Open danielmewes opened 10 years ago

danielmewes commented 10 years ago

We should use libnuma [1] on Linux to allocate pages on the NUMA node of the cache that is going to use them. That will improve both performance and avoid problems like running out of usable RAM too early (see [2]).

Note that we are already allocating buffers on the right thread in 1.12. However #2130 makes it difficult to maintain this property.

A work-around for allocation problems is to launch rethinkdb with numactl --interleave all. However that won't help with the (potential) performance regression, and is annoying.

[1] http://linux.die.net/man/3/numa [2] http://blog.jcole.us/2010/09/28/mysql-swap-insanity-and-the-numa-architecture/

coffeemug commented 10 years ago

Would you avoid shipping #2130 until this is done?

danielmewes commented 10 years ago

@coffeemug Not for the performance aspect of it, but probably for the running out of memory aspect of it.

We could do something simple at first, such as internally setting the allocator to interleaved mode on startup. We would still have to link with libnuma on Linux. @atnnn: How difficult is it to add libnuma as a dependency?

danielmewes commented 10 years ago

Actually, looking at the code again, it might be possible to maintain the local allocation even with the #2130 changes without any additional libraries. We should do that, preferably.

coffeemug commented 10 years ago

Yeah, that would be ideal.

AtnNn commented 10 years ago

Adding libnuma as a dependency would be easy. Versions of libnuma on the distributions we support range from 2.0.3 to 2.0.7. I don't think OS X has any support for it.

srh commented 10 years ago

There are multiple serializer threads, aren't there? Also, the problem already exists, should the balancer try to give most of the cache's memory to tables that reside on a certain node. We also already have this problem with read-ahead buffers. Addressing this question is not limited to deciding which thread buffers should be allocated on.

And if we do want to worry about memory usage, the first thing to worry about is whether we should switch to jemalloc. Based on internet posts that might be out of date, it seems like we should.

danielmewes commented 10 years ago

There's only one serializer thread per table, but 8 cache threads. It is unlikely that just one of the caches of a single table gets most of the memory assigned by the cache balancer (unless DoS or a highly uneven key access distribution).

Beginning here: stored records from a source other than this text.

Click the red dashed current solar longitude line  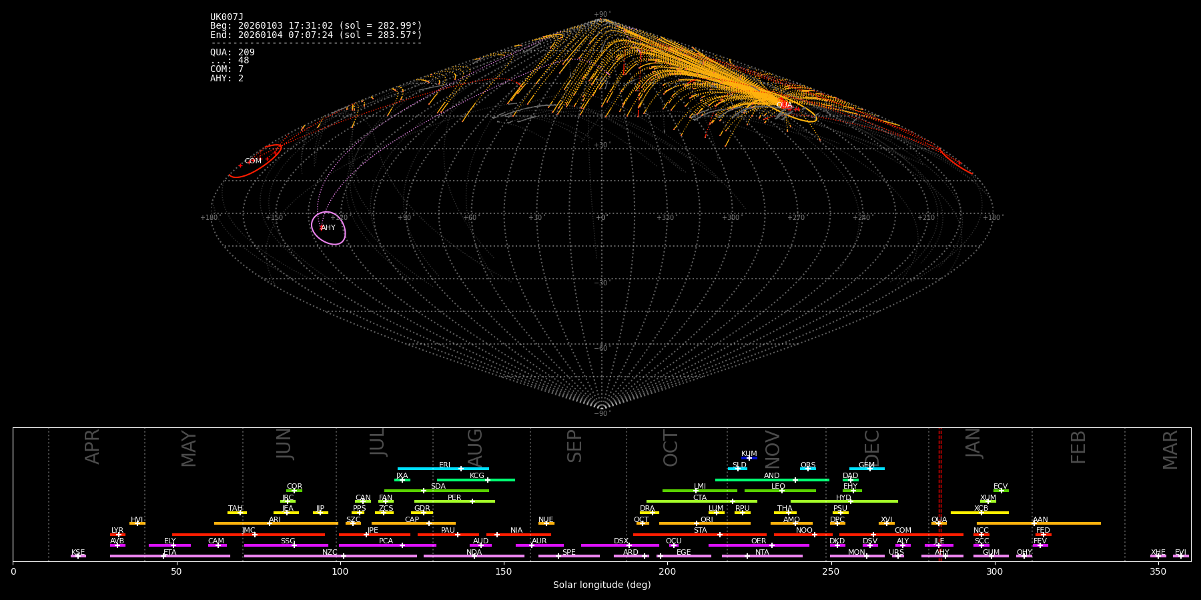tap(940, 493)
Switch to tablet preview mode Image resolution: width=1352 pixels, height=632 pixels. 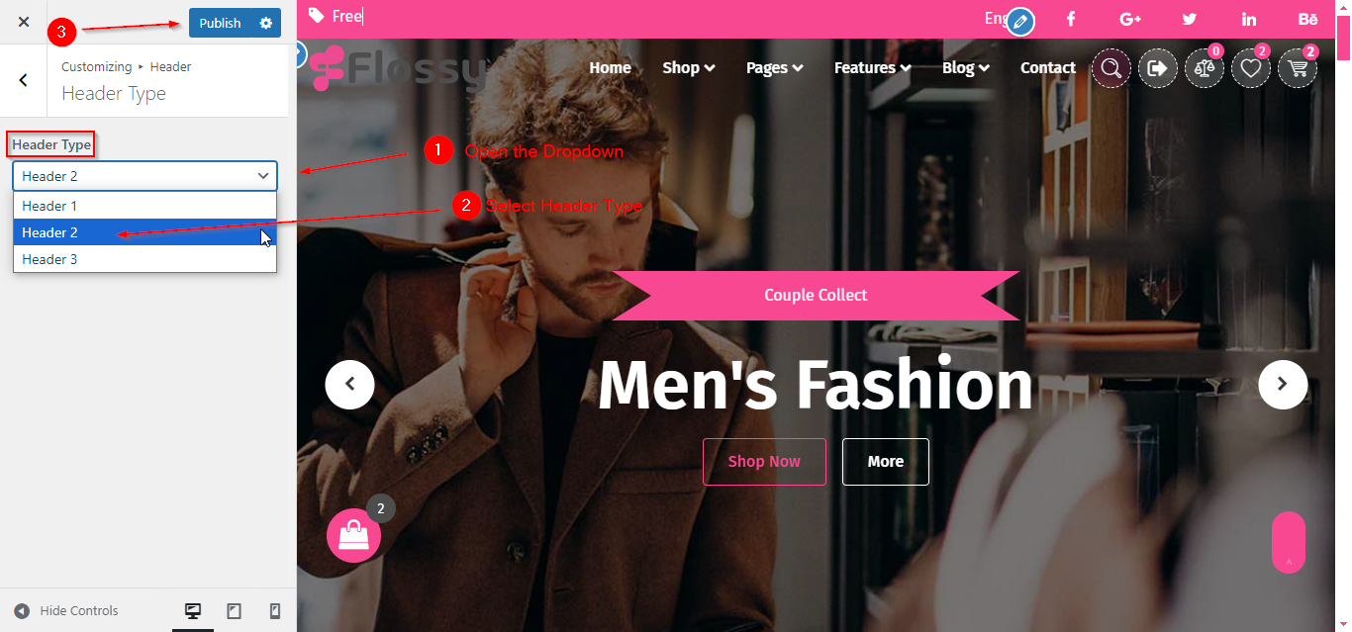tap(234, 611)
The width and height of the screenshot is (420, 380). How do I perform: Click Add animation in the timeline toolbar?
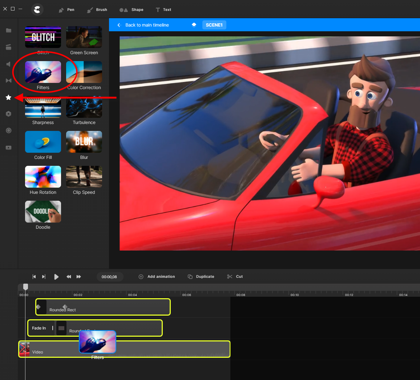pos(157,276)
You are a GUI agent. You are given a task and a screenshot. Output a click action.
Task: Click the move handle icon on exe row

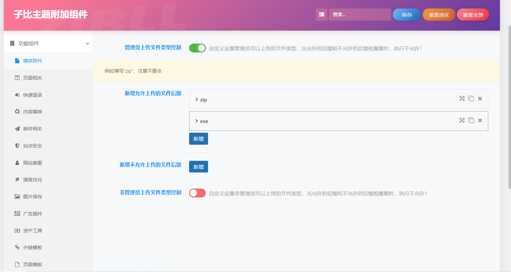[462, 120]
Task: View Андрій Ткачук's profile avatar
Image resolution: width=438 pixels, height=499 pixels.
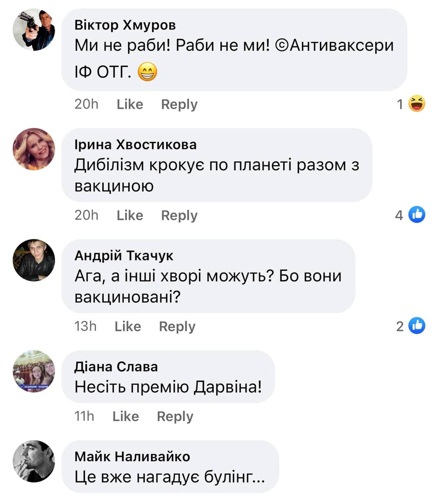Action: 34,260
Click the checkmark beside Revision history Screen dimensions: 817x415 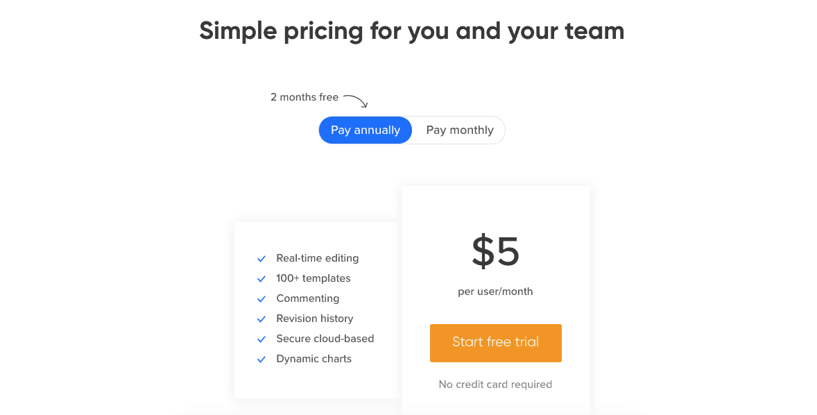pyautogui.click(x=261, y=319)
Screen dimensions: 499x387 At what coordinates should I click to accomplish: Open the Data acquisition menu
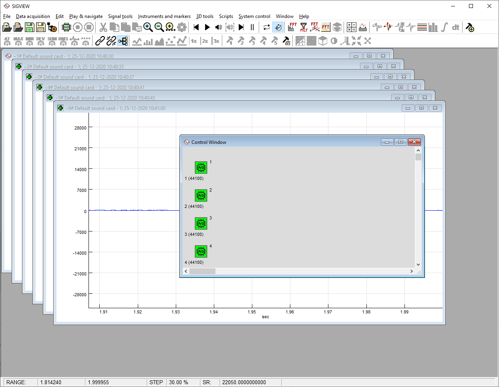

Generally, allocating memory on the cache's thread is good because that's where it is accessed from most often. So it will be faster than simply switching the allocation strategy to "interleaved" (where memory will be evenly allocated from all NUMA nodes round robin or something similar). The advantage of using the interleaved strategy is that we won't have problems with corner cases such as unevenly distributed cache sizes.

@srh: Is jemalloc supposed to use less memory in general? Or does it actually do something about the problem of a single NUMA node running out of RAM while others have plenty free?

srh commented 10 years ago

You don't need one of the caches of a single table, you can just have all 8 of the caches get memory assigned by the cache balancer. They're probably all going to be on the same CPU.

@srh: Is jemalloc supposed to use less memory in general?

Yes, that's the difference. That info could be out of date. jemalloc's downside, relative to tcmalloc, is supposedly the performance you see when spawning threads on the fly, which we do not do.

danielmewes commented 10 years ago

I opened an issue about considering jemalloc https://github.com/rethinkdb/rethinkdb/issues/2279.

Usually the 8 caches will (almost) all be on different CPUs. Otherwise there wouldn't be a point in having them in the first place.

srh commented 10 years ago

Otherwise there wouldn't be a point in having them in the first place.

CPUs != cores.

danielmewes commented 10 years ago

Oh I see. Yeah you are right, that might already be a problem.